> Action item
Extract the final stretch of the data: the line that contains "התנאים של Google Cloud (129, 2547)" and every line after it, unaltered, and no other lines.

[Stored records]

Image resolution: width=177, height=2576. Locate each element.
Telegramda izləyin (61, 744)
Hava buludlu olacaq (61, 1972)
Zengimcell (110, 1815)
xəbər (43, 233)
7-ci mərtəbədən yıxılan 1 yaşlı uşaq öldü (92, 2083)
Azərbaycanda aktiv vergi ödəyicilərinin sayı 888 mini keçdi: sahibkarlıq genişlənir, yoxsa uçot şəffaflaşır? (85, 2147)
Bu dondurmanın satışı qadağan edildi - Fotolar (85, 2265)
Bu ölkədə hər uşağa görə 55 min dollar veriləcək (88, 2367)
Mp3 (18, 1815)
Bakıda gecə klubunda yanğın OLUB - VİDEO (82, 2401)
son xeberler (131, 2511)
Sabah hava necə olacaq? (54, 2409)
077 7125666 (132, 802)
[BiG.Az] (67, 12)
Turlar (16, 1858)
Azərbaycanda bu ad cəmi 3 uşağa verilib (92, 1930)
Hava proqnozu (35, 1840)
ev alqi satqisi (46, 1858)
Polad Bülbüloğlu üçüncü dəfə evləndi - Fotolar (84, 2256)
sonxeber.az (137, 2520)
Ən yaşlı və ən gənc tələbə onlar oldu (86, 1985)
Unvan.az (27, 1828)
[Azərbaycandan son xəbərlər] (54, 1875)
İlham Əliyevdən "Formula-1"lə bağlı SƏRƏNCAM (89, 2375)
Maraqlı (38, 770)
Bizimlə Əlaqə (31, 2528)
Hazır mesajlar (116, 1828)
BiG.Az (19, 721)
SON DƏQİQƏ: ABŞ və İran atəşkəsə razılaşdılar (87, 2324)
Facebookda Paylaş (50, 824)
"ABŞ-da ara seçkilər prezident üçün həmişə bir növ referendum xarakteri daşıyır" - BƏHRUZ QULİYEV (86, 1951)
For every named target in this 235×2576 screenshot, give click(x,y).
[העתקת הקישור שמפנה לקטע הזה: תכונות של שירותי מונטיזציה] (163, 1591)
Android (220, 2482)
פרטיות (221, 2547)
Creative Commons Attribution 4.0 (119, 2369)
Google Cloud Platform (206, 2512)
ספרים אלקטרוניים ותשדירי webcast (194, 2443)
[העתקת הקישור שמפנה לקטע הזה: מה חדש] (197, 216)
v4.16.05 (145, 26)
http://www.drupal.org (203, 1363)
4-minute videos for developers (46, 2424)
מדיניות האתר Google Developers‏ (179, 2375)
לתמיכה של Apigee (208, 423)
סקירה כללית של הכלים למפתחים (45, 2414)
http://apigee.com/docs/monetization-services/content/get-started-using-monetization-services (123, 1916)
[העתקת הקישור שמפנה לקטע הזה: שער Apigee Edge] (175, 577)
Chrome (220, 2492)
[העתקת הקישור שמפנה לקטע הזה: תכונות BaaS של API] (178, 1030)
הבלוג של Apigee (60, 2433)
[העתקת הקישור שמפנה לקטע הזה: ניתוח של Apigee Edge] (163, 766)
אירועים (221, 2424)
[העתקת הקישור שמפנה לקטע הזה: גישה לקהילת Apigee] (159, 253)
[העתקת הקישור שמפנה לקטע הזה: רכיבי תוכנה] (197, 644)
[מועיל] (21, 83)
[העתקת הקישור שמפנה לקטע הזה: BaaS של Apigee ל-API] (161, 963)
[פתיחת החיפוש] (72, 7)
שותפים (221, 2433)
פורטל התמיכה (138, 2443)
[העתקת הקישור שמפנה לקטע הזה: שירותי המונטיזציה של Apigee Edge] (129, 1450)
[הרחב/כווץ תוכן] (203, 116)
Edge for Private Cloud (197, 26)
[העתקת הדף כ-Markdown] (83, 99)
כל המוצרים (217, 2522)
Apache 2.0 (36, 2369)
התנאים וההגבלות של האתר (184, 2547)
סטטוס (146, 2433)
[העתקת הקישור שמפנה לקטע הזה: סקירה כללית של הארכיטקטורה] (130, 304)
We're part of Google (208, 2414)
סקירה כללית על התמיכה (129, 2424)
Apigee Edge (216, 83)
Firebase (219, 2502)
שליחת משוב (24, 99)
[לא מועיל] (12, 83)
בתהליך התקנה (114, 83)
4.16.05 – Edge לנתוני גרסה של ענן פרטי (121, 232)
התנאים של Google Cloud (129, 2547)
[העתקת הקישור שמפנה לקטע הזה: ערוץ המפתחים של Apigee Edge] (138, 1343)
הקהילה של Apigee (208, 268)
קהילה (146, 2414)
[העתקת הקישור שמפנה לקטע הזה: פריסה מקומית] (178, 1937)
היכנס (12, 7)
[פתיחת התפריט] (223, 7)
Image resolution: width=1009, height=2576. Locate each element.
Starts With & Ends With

> Final answer
התנאים של Google Cloud (129, 2547)
[העתקת הקישור שמפנה לקטע הזה: ערוץ המפתחים של Apigee Edge] (138, 1343)
הקהילה של Apigee (208, 268)
קהילה (146, 2414)
[העתקת הקישור שמפנה לקטע הזה: פריסה מקומית] (178, 1937)
היכנס (12, 7)
[פתיחת התפריט] (223, 7)
Image resolution: width=1009, height=2576. Locate each element.
Starts With & Ends With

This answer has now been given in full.